The first trace of a multi-task estimator can be found in the work of [88] . In this article, Charles Stein showed that the usual maximum-likelihood estimator of the mean of a Gaussian vector (of dimension larger than 3, every dimension representing here a task) is not admissible—that is, there exists another estimator that has a lower risk for every parameter. He showed the existence of an estimator that uniformly attains a lower quadratic risk by shrinking the estimators along the different dimensions towards an arbitrary point. An explicit form of such an estimator was given by [64] , yielding the famous James-Stein estimator. This phenomenon, now known as the “Stein's paradox”, was widely studied in the following years and the behaviour of this estimator was confirmed by empirical studies, in particular the one from [55] . This first example clearly shows the goals of the multi-task procedure: an advantage is gained by borrowing information from different tasks (here, by shrinking the estimators along the different dimensions towards a common point), the improvement being scored by the global (averaged) squared risk. Therefore, this procedure does not guarantee individual gains on every task, but a global improvement on the sum of those task-wise risks.
We consider different regression tasks, a framework we refer to as “multi-task” regression, and where the performance of the estimators is measured by the fixed-design quadratic risk. Kernel ridge regression is a classical framework to work with and comes with a natural norm, which often has desirable properties (such as, for instance, links with regularity). This norm is also a natural “similarity measure” between the regression functions. [56] showed how to extend kernel ridge regression to a multi-task setting, by adding a regularization term that binds the regression functions along the different tasks together. One of the main questions that is asked is to assert whether the multi-task estimator has a lower risk than any single-task estimator. It was recently proved by [86] that a fully data-driven calibration of this procedure is possible, given some assumptions on the set of matrices used to regularize—which correspond to prior knowledge on the tasks. Under those assumptions, the estimator is showed to verify an oracle inequality, that is, its risk matches (up to constants) the best possible one, the oracle risk. Thus, it suffices to compare the oracle risks for the multi-task procedure and the single-task one to provide an answer to this question.

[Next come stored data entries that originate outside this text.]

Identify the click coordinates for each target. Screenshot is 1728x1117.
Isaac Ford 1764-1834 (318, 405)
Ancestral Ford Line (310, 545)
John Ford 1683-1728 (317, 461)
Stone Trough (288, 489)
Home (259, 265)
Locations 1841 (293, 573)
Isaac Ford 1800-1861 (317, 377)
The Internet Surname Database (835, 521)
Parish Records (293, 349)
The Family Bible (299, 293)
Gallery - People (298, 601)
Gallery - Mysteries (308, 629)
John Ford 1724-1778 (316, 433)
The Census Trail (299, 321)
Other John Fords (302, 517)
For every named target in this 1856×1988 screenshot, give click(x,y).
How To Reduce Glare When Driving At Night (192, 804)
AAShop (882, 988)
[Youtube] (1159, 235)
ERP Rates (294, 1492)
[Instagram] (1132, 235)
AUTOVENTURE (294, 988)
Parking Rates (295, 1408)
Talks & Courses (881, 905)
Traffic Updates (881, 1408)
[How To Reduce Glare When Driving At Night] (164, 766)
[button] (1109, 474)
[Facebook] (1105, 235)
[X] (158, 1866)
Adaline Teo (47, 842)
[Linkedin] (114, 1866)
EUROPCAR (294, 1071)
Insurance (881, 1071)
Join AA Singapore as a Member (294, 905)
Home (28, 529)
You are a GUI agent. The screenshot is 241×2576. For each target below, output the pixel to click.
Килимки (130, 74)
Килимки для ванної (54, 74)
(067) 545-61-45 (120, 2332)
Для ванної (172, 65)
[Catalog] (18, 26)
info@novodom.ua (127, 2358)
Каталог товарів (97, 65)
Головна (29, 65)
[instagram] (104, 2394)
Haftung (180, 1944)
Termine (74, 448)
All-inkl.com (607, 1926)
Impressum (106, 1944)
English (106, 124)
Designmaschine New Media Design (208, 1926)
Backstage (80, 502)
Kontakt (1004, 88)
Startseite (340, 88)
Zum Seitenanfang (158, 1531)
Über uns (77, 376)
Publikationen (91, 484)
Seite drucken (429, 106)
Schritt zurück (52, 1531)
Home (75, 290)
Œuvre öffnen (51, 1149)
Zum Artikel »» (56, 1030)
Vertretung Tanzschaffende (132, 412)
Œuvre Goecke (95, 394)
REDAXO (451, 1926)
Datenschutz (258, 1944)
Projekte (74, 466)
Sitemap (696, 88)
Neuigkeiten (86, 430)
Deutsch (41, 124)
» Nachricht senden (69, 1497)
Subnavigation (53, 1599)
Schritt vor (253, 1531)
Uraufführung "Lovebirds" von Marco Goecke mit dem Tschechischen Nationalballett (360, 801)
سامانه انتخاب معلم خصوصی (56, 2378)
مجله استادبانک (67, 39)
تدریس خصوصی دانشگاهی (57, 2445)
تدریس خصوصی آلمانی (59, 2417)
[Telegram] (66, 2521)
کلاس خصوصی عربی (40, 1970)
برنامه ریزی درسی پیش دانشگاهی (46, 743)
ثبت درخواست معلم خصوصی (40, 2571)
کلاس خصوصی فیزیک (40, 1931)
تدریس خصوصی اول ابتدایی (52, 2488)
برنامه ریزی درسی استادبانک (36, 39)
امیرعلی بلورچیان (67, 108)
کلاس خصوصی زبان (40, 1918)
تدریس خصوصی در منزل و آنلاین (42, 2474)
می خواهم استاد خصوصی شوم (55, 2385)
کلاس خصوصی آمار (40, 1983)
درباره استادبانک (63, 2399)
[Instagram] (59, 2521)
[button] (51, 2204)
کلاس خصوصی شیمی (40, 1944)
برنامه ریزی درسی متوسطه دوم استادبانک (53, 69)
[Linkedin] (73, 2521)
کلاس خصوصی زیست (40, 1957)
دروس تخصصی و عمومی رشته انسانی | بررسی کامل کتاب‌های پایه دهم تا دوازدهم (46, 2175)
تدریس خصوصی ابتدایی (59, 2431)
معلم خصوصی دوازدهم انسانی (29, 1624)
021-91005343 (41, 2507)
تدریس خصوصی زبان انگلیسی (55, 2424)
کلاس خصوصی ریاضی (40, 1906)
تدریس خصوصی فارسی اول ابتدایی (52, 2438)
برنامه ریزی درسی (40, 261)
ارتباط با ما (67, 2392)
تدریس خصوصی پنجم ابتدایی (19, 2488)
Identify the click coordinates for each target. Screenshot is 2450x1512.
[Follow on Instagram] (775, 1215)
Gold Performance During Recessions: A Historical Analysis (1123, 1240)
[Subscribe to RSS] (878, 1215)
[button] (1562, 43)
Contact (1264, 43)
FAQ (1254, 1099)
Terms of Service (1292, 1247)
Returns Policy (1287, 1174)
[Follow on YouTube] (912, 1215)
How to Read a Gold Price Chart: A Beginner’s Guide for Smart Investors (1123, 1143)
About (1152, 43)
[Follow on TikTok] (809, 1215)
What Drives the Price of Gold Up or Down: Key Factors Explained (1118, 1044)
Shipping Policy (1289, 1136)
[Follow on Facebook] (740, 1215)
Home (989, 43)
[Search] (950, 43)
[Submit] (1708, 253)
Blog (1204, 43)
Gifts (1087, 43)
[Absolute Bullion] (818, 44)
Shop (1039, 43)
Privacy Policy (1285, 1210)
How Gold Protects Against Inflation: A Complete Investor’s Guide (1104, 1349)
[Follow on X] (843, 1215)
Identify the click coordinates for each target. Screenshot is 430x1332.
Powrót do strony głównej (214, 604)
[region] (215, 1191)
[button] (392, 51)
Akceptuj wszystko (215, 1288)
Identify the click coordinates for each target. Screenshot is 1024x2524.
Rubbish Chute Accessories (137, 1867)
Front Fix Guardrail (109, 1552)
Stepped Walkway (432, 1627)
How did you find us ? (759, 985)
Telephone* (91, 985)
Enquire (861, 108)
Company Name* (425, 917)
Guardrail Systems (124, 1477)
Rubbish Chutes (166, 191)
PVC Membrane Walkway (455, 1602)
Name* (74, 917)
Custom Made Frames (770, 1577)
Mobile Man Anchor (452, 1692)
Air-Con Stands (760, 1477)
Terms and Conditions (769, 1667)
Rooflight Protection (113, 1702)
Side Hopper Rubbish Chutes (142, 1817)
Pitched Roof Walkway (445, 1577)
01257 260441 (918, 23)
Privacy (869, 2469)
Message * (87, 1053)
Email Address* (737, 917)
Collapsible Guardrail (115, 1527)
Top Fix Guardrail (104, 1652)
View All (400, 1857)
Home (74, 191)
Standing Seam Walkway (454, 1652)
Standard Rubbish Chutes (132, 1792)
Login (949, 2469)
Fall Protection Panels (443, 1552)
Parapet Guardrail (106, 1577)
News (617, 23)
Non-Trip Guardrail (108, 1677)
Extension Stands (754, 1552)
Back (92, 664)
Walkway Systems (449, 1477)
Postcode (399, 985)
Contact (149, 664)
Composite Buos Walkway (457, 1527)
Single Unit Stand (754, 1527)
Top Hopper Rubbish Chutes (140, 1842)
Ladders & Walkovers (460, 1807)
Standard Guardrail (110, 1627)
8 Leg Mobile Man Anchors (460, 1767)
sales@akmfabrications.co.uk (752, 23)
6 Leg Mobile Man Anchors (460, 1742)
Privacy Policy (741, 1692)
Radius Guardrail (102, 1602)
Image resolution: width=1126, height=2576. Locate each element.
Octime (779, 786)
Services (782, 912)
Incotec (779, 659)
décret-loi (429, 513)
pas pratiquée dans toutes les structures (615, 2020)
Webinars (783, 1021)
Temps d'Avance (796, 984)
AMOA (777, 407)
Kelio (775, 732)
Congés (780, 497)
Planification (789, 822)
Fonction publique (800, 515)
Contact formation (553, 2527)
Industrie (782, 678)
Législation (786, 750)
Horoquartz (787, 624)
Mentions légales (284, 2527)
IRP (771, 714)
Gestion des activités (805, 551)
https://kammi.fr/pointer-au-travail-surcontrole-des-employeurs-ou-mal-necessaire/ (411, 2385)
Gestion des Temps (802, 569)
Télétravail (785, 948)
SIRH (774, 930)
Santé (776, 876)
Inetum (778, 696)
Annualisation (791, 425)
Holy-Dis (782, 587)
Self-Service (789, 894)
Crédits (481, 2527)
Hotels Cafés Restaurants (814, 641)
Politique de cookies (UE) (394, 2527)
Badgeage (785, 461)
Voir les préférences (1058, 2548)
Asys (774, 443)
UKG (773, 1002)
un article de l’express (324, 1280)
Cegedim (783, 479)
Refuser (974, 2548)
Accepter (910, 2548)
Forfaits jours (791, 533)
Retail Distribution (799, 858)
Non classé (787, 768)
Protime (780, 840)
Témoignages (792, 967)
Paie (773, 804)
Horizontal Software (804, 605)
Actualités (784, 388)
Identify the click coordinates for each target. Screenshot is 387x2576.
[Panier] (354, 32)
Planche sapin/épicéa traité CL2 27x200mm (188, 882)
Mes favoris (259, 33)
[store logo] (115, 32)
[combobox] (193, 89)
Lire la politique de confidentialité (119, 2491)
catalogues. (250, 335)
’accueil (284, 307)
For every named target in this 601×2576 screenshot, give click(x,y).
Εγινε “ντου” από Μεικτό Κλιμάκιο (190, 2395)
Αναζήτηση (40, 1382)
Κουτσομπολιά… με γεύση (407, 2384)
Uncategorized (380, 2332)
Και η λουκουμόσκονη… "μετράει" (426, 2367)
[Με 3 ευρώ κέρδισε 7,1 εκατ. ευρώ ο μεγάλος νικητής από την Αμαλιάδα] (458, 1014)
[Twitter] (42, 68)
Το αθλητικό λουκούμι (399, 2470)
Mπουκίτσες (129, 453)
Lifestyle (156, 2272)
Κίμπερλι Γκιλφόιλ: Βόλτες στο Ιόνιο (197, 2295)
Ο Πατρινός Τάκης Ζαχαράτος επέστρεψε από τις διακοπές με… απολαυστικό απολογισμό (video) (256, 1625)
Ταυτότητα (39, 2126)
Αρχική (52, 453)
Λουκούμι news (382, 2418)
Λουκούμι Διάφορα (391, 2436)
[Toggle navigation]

We study the oracle multi-task risk and compare it to the oracle single-task risk. We then find situations where the multi-task oracle is proved to have a lower risk than the single-task oracle. This allows us to better understand which situation favors the multi-task procedure and which does not. After having defined our model, we write down the risk of a general multi-task ridge estimator and see that it admits a convenient decomposition using two key elements: the mean of the tasks and the resulting variance. This decomposition allows us to optimize this risk and get a precise estimation of the oracle risk, in settings where the ridge estimator is known to be minimax optimal. We then explore several repartitions of the tasks that give the latter multi-task rates, study their single-task oracle risk and compare it to their respective multi-task rates. This allows us to discriminate several situations, depending whether the multi-task oracle either outperforms its single-task counterpart, underperforms it or whether both behave similarly. We also show that, in the cases favorable to the multi-task oracle detailed in the previous sections, the estimator proposed by [86] behaves accordingly and achieves a lower risk than the single-task oracle. We finally study settings where we can no longer explicitly study the oracle risk, by running simulations, and we show that the multi-task oracle continues to retain the same virtues and disadvantages as before.